### [TASK TO COMPLETE]
Leaving the pictures out, transcribe the records below exactly.

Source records
----
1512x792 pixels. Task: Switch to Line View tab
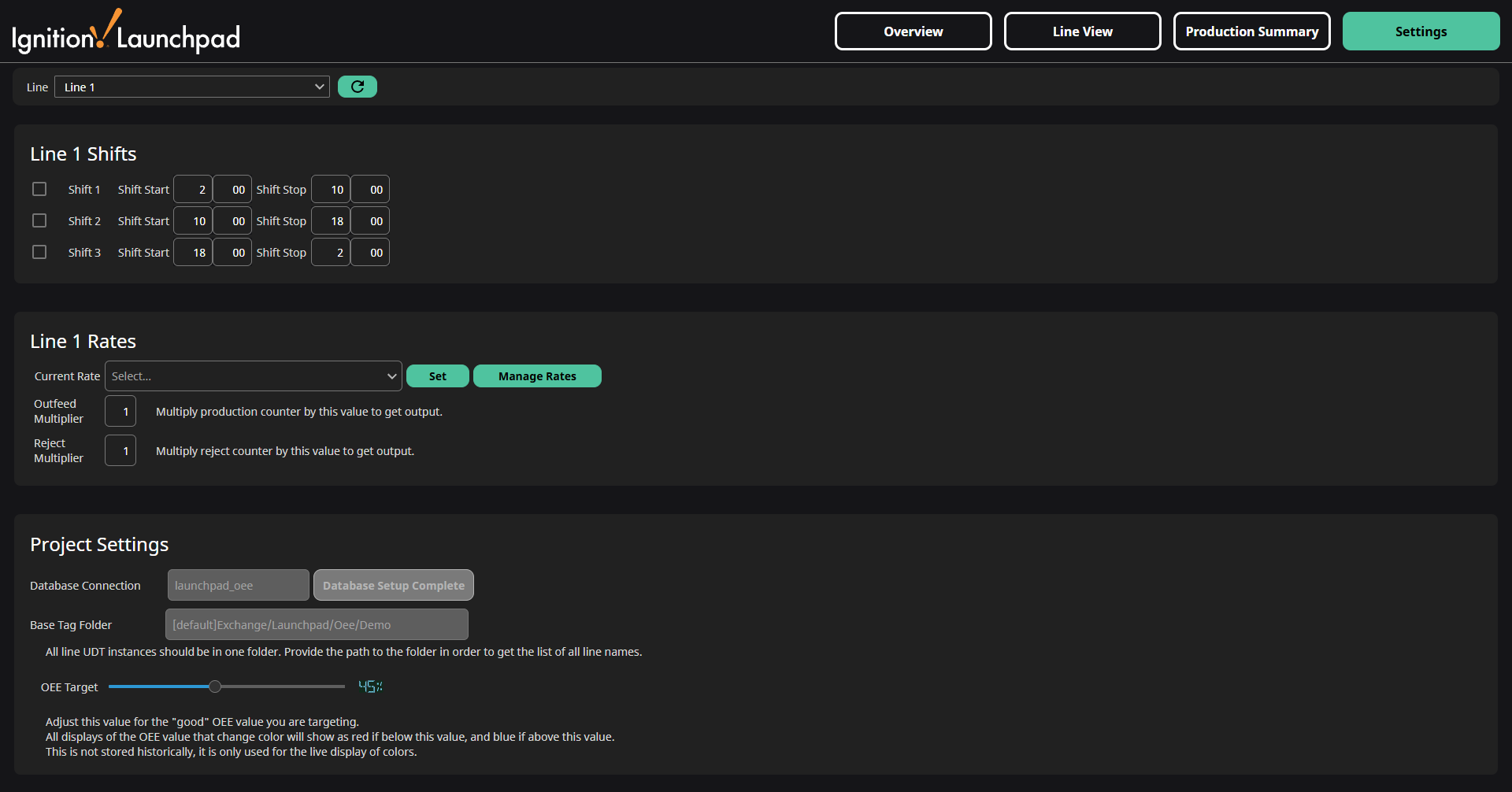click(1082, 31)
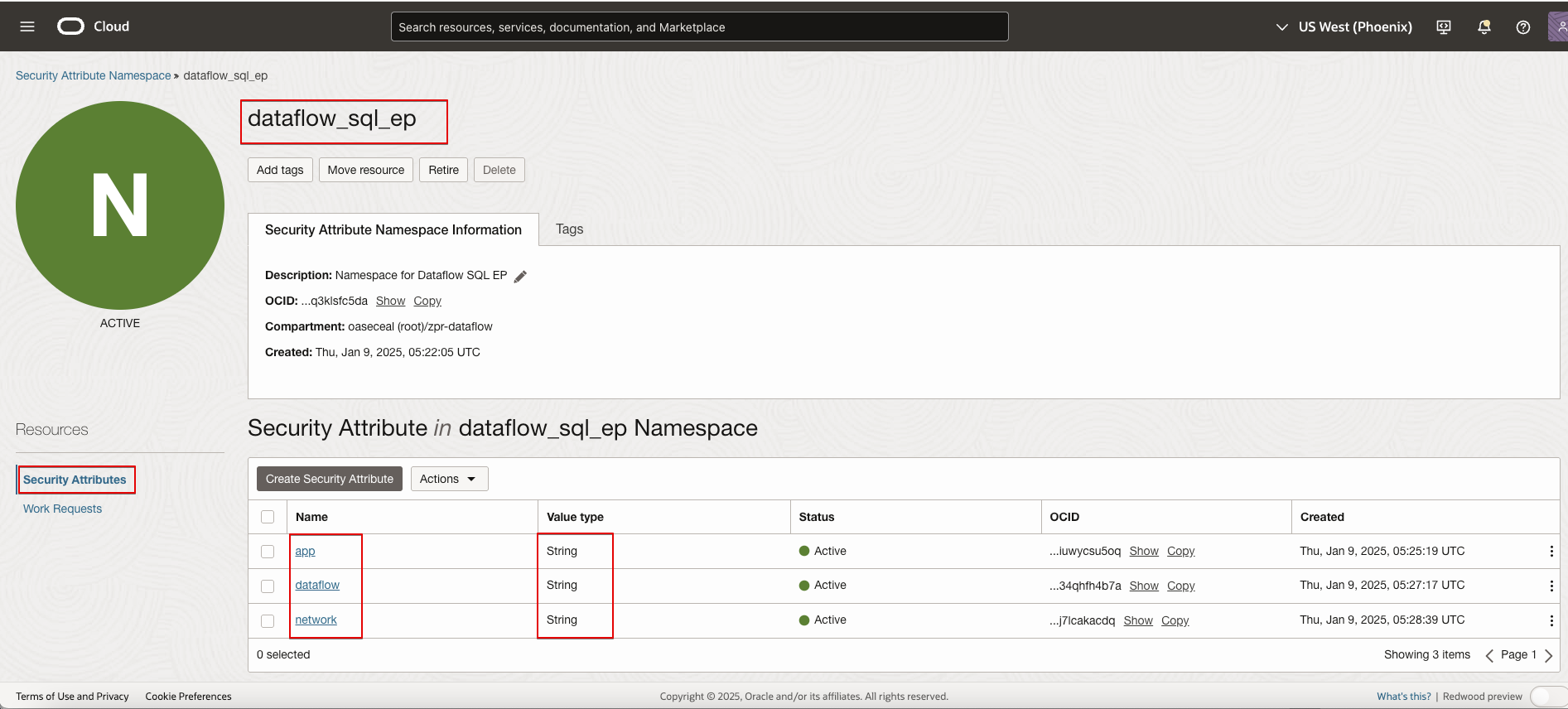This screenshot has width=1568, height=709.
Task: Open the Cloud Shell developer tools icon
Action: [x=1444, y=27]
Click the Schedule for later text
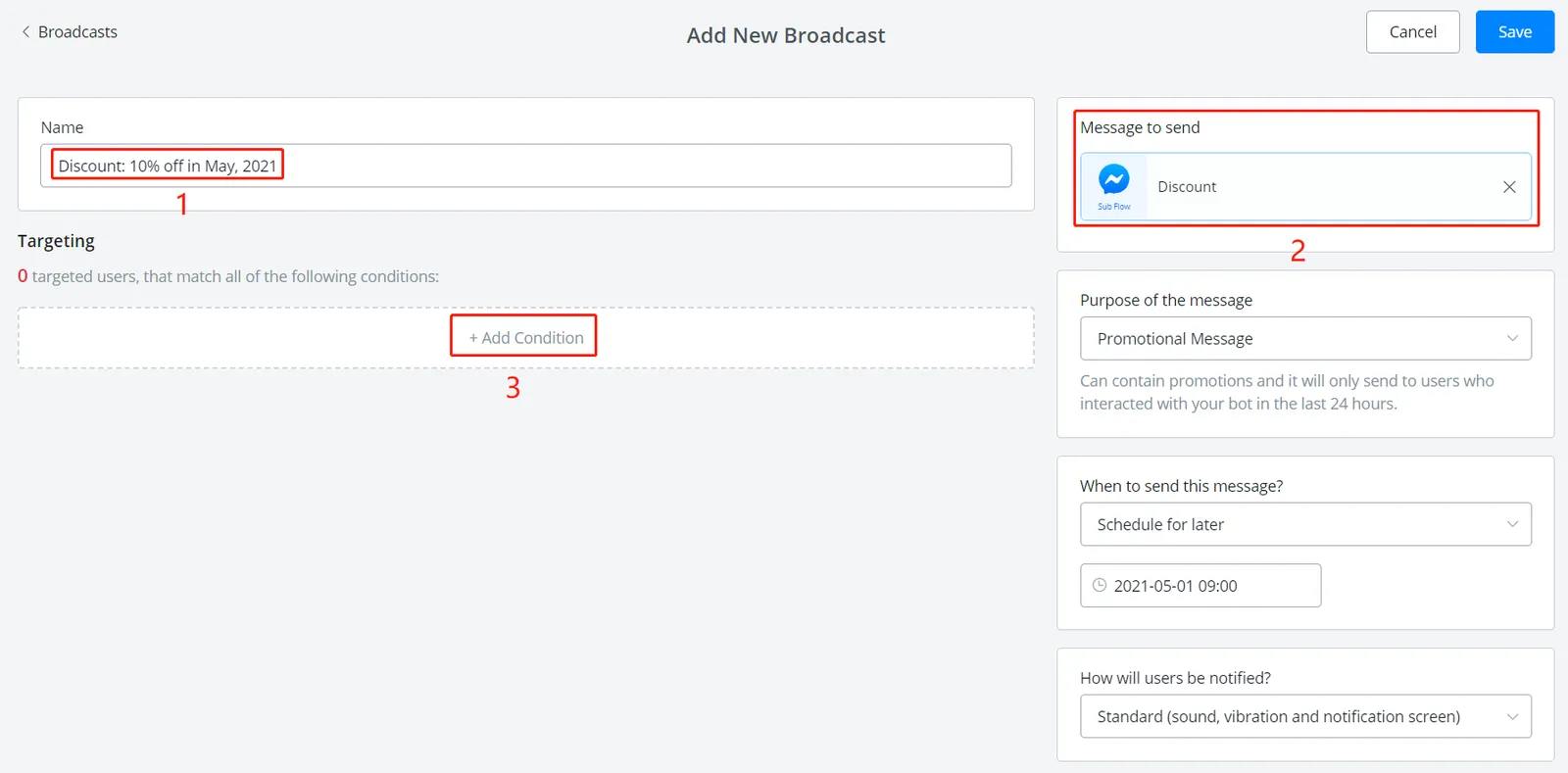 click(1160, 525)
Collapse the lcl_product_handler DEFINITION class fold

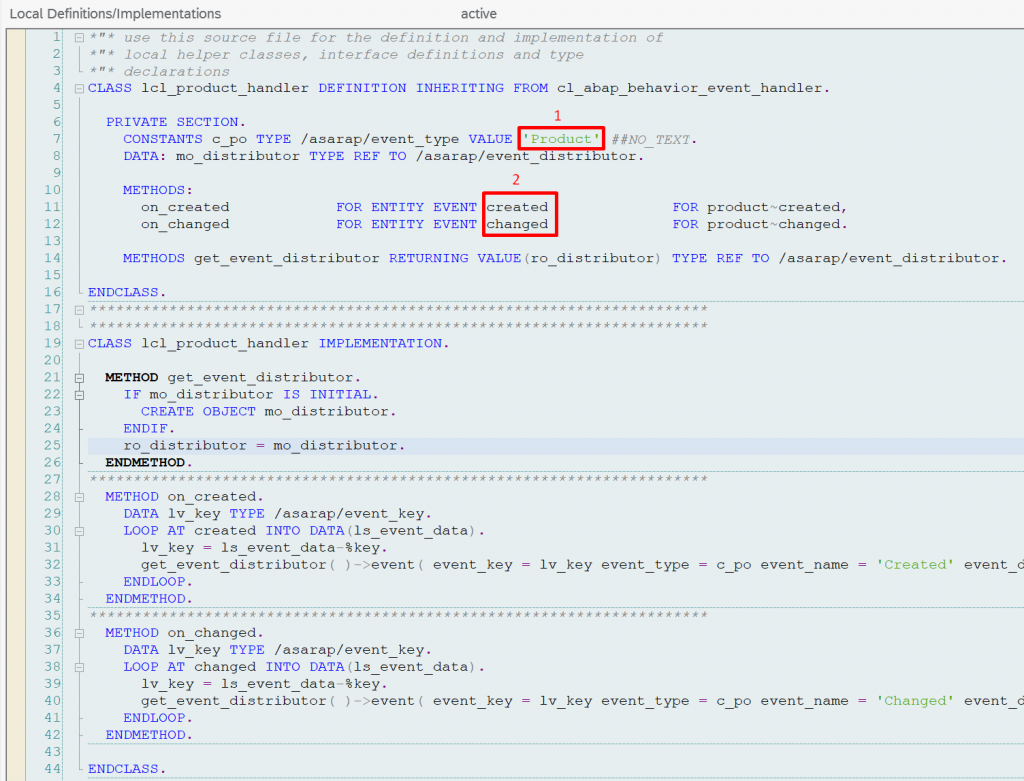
----
### [RESULT FOR THIS TASK]
1512x792 pixels. Task: Switch to Line View tab
click(1082, 31)
This screenshot has width=1568, height=709.
Task: Open the Cloud Shell developer tools icon
Action: [x=1444, y=27]
Click the Schedule for later text
 click(1160, 525)
Collapse the lcl_product_handler DEFINITION class fold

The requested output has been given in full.